This little book is a must have in any centre’s library and all teacher’s back pockets. It is jammed packed with photos, drawings, practical suggestions and theoretical points around creativity, stages of children’s art work, and setting up a successful creative programme. We recommend this book to teachers and parents who are keen to support children’s expressive arts and provide fantastic art experiences for young children in richly resourced environments.
Particularly interesting are the discussion into ‘So-called creative activities’ (p.35) such as colouring-in books, worksheets etc.
Beverly Clark, Anne Grey & Lisa Terreni
This book captures the spirit of the New Zealand early childhood curriculum Te Whāriki. At the same time, this book showcases relevant examples of good teaching practice in Aotearoa New Zealand, early childhood Arts research and provocations about the Arts in early childhood education. It situates the Arts as an integral, essential, natural part of the early years. The aim of the publication is to also foster children’s indigenous, local, national and global identities through the arts but also to advocate for robust and on-going early childhood arts education.
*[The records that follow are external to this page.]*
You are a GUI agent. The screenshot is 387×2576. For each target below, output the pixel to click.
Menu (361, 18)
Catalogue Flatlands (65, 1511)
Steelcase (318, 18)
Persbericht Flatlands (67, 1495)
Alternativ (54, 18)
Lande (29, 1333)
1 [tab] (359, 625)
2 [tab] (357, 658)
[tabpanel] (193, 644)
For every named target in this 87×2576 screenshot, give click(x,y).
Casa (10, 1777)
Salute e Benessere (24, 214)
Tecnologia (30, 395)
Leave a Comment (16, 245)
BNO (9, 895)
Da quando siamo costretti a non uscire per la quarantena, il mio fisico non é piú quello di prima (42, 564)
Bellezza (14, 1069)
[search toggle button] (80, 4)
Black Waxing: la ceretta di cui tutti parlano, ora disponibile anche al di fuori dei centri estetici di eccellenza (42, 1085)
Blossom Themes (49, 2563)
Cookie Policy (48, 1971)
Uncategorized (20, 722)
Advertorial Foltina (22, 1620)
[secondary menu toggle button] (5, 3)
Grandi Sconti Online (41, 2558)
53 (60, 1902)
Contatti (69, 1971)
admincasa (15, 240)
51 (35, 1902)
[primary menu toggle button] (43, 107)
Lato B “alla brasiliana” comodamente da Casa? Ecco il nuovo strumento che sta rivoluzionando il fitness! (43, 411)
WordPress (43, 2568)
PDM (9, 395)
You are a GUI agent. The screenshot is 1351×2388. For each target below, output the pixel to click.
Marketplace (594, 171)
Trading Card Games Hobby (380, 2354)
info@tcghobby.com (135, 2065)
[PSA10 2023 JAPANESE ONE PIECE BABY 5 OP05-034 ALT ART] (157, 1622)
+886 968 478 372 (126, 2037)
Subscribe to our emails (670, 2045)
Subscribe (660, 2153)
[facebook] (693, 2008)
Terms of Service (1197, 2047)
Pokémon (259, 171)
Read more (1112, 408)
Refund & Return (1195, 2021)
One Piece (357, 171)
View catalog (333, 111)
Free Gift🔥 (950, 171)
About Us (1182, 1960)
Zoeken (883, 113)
The text will be relevant to student teachers and teachers in New Zealand and to all those who have an interest in the Arts and their place in education.
This book is also available as an e-book.
Betty Edwards believes “everybody has artistic talent and can be good at drawing”. Her book takes the reader through a series of exercises to help them tune in to their creative side. The book has lovely quotes and interesting illustrations.
If you are keen to explore Betty’s ideas it is necessary to follow through each chapter, and to practice and concentrate on the exercises. However, even without working through all the exercises, it is an interesting and inspiring book.
This book is about children having ownership, freedom to explore and to communicate. It is about open ended possibilities between children and staff and how teaching and learning was transformed following the experiences of the pre-schools of Reggio Emilia in Italy. The invitation is for us to pretend to be visitors in our own classrooms in order to see new possibilities and find creative solutions. The challenge is for us to make our own meaning with the children in our culture.
This book focuses completely on drawing. It has four parts, ‘Tuning into children’s drawing’, ‘Investigating with children’, ‘Enchanting the eye, expanding horizons’ and ‘Other matters’.
For teachers who think they are not ‘artists’ or who have not yet explored in detail the complexities of drawing, this is a great book. Ursula writes beautifully and is reflective and insightful. As well as having great photos and illustrations, this is a lovely book to read. It will inspire any teacher to pursue creative pathways with children.